No serious ethnologist disputes the reality of cannibalism, but they all know as well that it cannot be reduced to its most brutal form, which consists of killing enemies in order to eat them. That custom certainly existed in Brazil—to confine ourselves to a single example—where a few ancient travelers and Portuguese Jesuits, who lived for years among the Indians in the sixteenth century and spoke their language, were very eloquent witnesses to it. Alongside exocannibalism, a place must be made for endocannibalism, which consists of consuming, in large or very small quantities, whether fresh or in its putrefied or mummified state, the flesh—raw, cooked, or charred—of deceased relatives. On the border of Brazil and Venezuela, the Yanomami Indians, the unfortunate victims of abuse from the gold prospectors who invaded their territory, even now consume the bones, ground up beforehand, of their dead. Cannibalism can be practiced to meet nutritional needs (in times of scarcity or because of a taste for human flesh); it can be a political act (punishment for criminals or revenge against one’s enemies); it can have a magical function (assimilation of the virtues of the deceased or,
on the contrary, the casting out of their souls); or it can be part of a ritual (a religious cult, a feast of the dead or coming-of-age ceremony, or a rite to assure agricultural prosperity). Finally, it can be therapeutic, as attested by many prescriptions in ancient medicine and in Europe itself in the not-so-remote past. Injections of pituitary gland and grafts of human brain matter indisputably belong to that last category, as do organ transplants, which have become common practice.

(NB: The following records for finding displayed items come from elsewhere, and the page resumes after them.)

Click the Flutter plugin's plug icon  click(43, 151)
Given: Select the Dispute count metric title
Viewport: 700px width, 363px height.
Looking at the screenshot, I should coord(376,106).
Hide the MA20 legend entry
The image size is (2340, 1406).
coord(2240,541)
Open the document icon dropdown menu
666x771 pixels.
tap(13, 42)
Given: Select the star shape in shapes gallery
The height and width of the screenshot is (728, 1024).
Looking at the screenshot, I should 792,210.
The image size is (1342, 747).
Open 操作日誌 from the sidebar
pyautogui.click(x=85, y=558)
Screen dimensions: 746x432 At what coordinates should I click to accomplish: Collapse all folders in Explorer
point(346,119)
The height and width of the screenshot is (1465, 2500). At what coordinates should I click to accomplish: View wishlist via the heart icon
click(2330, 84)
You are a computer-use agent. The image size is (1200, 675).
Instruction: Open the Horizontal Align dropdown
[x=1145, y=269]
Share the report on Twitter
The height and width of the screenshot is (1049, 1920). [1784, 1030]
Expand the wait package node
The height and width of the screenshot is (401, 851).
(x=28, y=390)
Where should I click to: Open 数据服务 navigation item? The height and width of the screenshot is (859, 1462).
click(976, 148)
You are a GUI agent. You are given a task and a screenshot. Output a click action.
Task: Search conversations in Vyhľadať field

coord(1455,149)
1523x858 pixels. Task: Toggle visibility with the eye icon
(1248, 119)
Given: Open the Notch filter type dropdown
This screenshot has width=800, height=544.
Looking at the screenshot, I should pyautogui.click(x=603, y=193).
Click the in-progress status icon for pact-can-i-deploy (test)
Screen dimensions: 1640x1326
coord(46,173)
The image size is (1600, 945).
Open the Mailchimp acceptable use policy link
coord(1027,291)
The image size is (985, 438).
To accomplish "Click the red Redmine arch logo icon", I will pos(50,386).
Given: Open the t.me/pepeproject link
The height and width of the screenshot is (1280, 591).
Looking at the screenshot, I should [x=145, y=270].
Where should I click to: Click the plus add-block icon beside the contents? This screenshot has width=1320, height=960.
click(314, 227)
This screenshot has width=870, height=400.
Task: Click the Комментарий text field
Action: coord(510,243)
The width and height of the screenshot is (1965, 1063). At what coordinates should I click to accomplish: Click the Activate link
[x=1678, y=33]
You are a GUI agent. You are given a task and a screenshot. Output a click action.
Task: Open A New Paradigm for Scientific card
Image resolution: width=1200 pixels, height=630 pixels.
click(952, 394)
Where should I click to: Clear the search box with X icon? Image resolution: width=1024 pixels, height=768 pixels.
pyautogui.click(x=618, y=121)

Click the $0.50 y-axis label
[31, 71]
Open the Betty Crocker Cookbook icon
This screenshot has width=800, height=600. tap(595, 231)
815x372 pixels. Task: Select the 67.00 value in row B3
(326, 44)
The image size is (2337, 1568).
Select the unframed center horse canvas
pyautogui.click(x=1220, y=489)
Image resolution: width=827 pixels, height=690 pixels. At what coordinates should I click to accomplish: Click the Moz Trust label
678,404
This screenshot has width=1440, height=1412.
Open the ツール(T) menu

So varied are the modalities of cannibalism, so diverse its real or supposed functions, that we may come to doubt whether the notion of cannibalism as it is currently employed can be defined in a relatively precise manner. It dissolves or dissipates as soon as one attempts to grasp it. Cannibalism in itself has no objective reality. It is an ethnocentric category: it exists only in the eyes of the societies that proscribe it. All flesh, whatever its provenance, is a cannibal food in Buddhism, which believes in the unity of life. Conversely, in Africa and Melanesia, some groups made human flesh one food among others, if not at times the best, the most respectable, the only one, they said, that “has a name.”
Authors who deny the present and past existence of cannibalism claim that the notion was invented to widen the gap between “savages” and the civilized. Supposedly, we falsely attribute to them revolting customs and beliefs in order to clear our consciences and confirm our belief in our superiority.
Let us reverse that tendency and seek to perceive the facts of cannibalism in all their ramifications. Employing extraordinarily diverse modalities and ends, depending on the time and place, the practice always entails intentionally introducing into the bodies of human beings parts or substances from other human bodies. The notion of cannibalism, thus exorcised, will now appear rather commonplace. Jean-Jacques Rousseau saw the origin of social life in the sentiment that impels us to identify with others. And after all, the most simple means to identify others with oneself is to eat them.
In the last analysis, if travelers to distant lands have easily—and not without indulgence—bowed to the evidence of cannibalism, it is because in that generalized form, the only one that allows us to embrace the totality of the phenomenon, the concept of cannibalism and its direct or indirect applications belong to all societies. As demonstrated by the parallel I traced between Melanesian customs and our own practices, we can even go so far as to say that it also exists among us.